Official Repository for the NeurIPS 2024 paper Rough Transformers: Lightweight and Continuous Time Series Modelling through Signature Patching.
(Note: The code will undergo some refactoring in the near future.)
Please, if you use this code, cite the published paper in the Proceedings of NeurIPS 2024:
@inproceedings{morenorough,
title={Rough Transformers: Lightweight and Continuous Time Series Modelling through Signature Patching},
author={Moreno-Pino, Fernando and Arroyo, Alvaro and Waldon, Harrison and Dong, Xiaowen and Cartea, Alvaro},
booktitle={The Thirty-eighth Annual Conference on Neural Information Processing Systems}
}
To ensure compatibility, the repository includes a rformer.yml
file for creating a conda environment with all necessary dependencies.

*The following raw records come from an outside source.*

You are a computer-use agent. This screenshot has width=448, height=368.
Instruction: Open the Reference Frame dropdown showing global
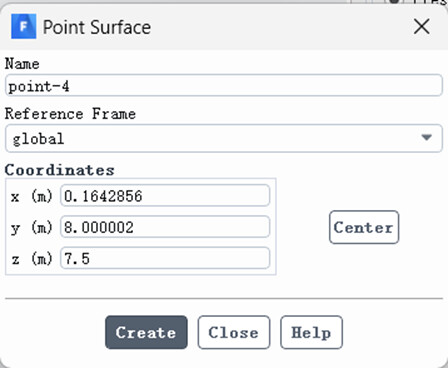pyautogui.click(x=224, y=138)
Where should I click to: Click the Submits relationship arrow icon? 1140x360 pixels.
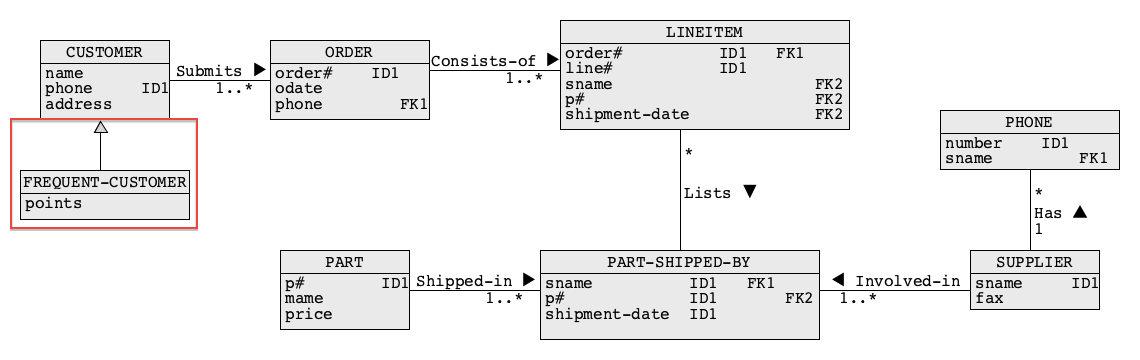pyautogui.click(x=260, y=70)

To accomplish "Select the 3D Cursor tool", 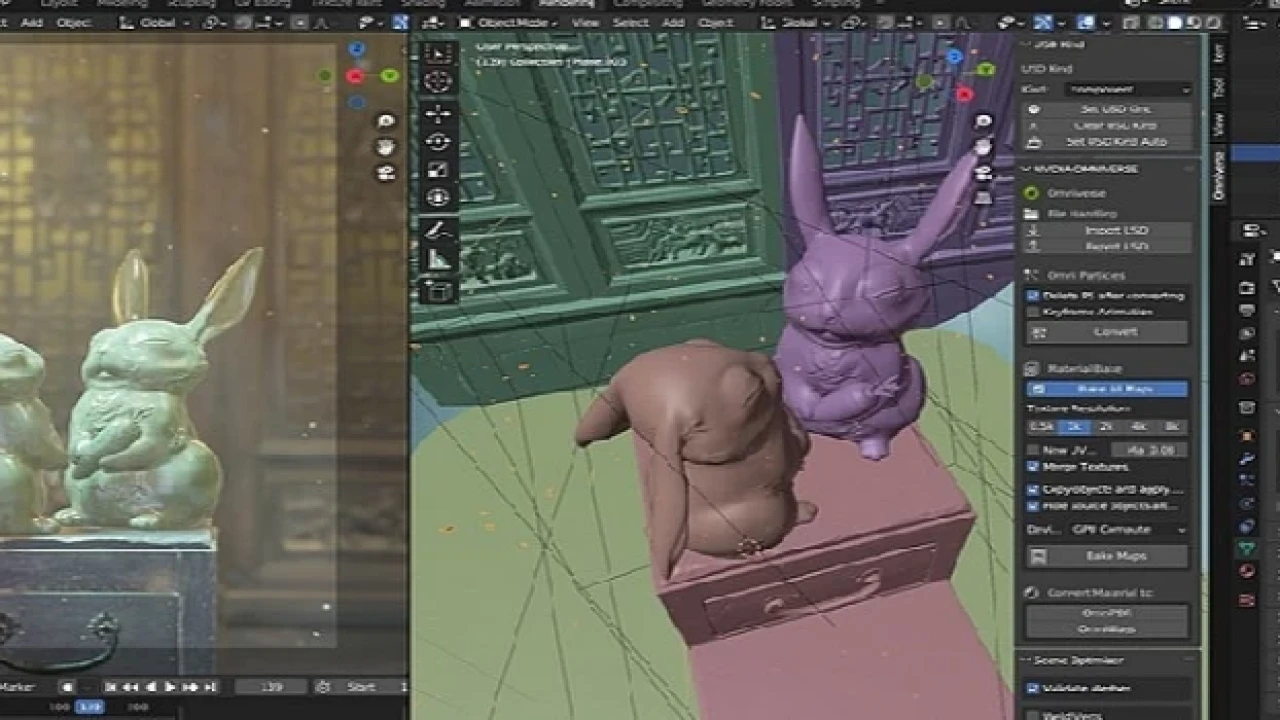I will click(438, 82).
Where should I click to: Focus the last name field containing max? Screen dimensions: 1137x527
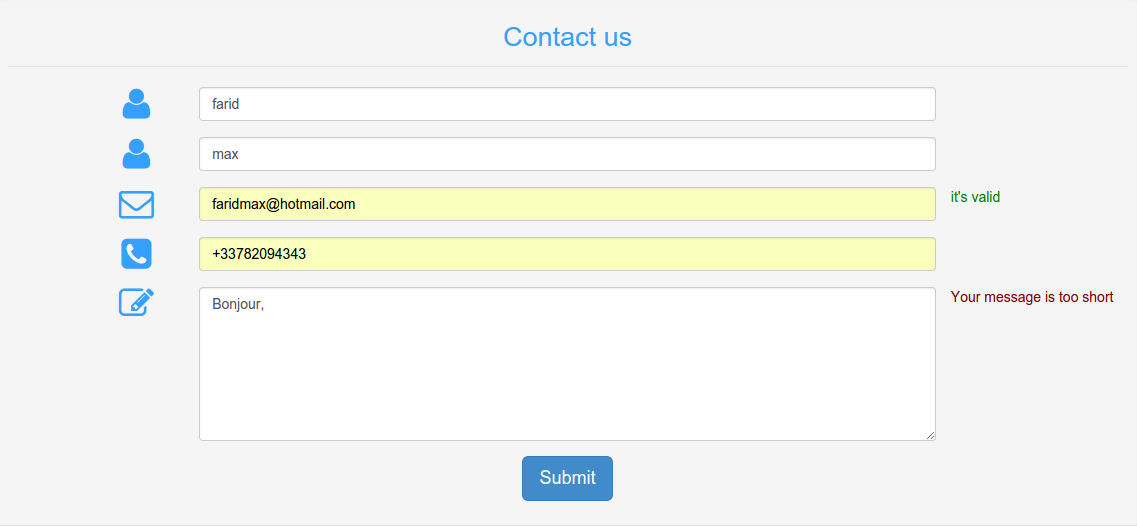point(567,154)
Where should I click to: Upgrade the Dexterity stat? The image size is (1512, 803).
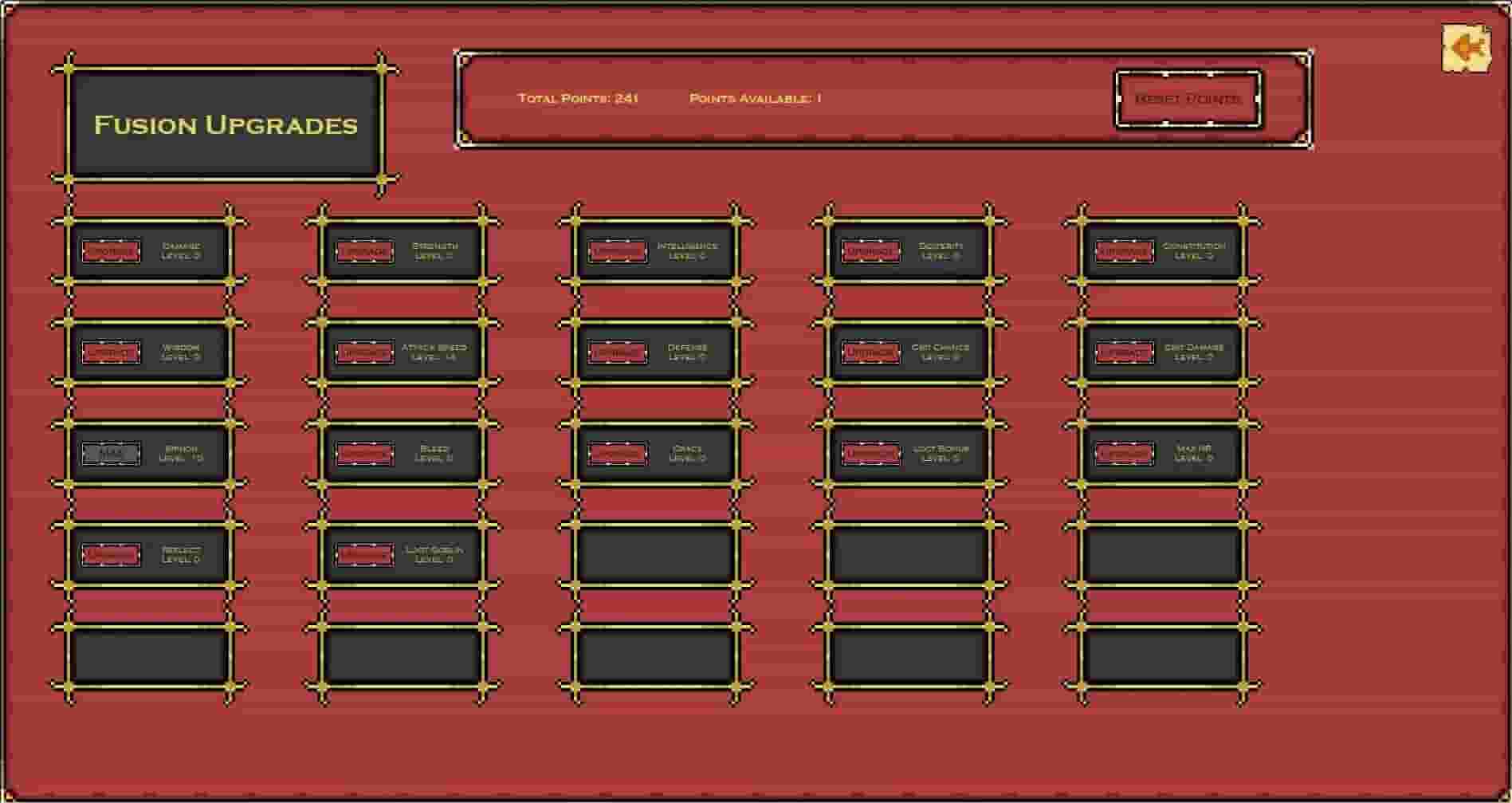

To set up the environment:
conda env create -f rformer.yml
conda activate rformer
First, clone the repository:
git clone https://github.com/AlvaroArroyo/RFormer.git
cd RFormer
The paper includes experiments on both synthetic (src/other
) and UEA datasets (src/UEA
).
To train the model on synthetic data:
python src/other/main_classification_synthetic_long.py
To train the model on UEA datasets (https://www.timeseriesclassification.com):
python src/UEA/main.py